Description of the task: Rewrite the items from the start of the records through the line with "Looking at the screenshot, I should tap(25, 764).", changing "Given" to "Instruction" and keeping everything else the same.

────

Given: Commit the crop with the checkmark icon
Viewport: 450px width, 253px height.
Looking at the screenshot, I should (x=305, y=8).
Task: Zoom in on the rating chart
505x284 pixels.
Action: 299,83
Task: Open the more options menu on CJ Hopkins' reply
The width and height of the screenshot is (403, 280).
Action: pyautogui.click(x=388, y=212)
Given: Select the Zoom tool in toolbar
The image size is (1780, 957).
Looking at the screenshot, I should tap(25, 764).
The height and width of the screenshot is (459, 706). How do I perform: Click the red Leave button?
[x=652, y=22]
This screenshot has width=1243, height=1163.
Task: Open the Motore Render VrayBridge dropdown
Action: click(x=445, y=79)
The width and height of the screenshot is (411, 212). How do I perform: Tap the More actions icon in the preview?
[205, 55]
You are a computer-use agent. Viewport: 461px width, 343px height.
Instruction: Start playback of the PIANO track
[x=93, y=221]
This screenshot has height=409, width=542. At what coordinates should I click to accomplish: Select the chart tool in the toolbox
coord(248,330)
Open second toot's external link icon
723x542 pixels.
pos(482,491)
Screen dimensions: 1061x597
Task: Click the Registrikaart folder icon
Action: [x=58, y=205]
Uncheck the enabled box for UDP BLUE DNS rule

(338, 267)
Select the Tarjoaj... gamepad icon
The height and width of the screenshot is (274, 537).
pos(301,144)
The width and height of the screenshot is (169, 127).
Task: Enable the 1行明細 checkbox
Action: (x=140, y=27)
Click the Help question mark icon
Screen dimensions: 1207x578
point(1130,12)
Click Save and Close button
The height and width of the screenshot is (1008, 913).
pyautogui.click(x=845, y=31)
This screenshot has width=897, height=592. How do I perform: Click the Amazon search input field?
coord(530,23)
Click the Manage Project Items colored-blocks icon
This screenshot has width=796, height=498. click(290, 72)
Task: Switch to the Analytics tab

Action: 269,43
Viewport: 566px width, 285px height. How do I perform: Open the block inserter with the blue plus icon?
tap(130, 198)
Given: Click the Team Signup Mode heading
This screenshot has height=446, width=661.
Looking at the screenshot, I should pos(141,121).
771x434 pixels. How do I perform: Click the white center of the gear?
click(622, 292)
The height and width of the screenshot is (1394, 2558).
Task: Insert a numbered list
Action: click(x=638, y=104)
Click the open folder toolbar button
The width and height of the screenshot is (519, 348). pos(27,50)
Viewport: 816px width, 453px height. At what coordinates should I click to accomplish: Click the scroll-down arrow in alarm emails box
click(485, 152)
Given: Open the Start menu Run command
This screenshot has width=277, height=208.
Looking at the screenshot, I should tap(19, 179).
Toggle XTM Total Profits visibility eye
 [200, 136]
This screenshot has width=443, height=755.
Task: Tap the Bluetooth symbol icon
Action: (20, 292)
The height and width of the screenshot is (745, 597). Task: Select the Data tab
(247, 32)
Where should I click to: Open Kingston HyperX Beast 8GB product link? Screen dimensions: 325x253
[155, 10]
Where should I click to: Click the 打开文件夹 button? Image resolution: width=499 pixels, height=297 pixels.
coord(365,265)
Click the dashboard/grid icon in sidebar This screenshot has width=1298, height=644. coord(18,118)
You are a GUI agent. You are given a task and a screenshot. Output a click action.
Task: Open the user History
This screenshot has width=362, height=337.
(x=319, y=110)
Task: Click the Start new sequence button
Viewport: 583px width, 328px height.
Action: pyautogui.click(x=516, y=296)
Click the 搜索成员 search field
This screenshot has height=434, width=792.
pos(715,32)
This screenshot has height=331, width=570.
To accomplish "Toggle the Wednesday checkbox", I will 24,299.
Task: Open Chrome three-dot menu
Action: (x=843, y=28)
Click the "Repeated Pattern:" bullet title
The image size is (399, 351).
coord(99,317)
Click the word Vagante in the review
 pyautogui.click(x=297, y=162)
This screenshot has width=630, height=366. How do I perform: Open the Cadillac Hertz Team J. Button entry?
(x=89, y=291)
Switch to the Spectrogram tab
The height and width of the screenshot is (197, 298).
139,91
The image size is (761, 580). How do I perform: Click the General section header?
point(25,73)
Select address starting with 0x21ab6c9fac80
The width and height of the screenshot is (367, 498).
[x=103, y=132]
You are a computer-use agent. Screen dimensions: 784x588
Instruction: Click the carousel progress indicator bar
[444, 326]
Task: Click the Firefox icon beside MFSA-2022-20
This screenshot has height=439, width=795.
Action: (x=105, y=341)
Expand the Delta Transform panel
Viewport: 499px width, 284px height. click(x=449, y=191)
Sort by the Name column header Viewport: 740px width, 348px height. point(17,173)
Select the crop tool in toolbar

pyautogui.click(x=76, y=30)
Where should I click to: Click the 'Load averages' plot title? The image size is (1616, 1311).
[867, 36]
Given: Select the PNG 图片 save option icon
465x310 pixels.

────

Finished task:
Instruction: Commit the crop with the checkmark icon
Viewport: 450px width, 253px height.
Looking at the screenshot, I should (x=305, y=8).
Task: Zoom in on the rating chart
505x284 pixels.
Action: 299,83
Task: Open the more options menu on CJ Hopkins' reply
The width and height of the screenshot is (403, 280).
Action: pyautogui.click(x=388, y=212)
Instruction: Select the Zoom tool in toolbar
The image size is (1780, 957).
Looking at the screenshot, I should tap(25, 764).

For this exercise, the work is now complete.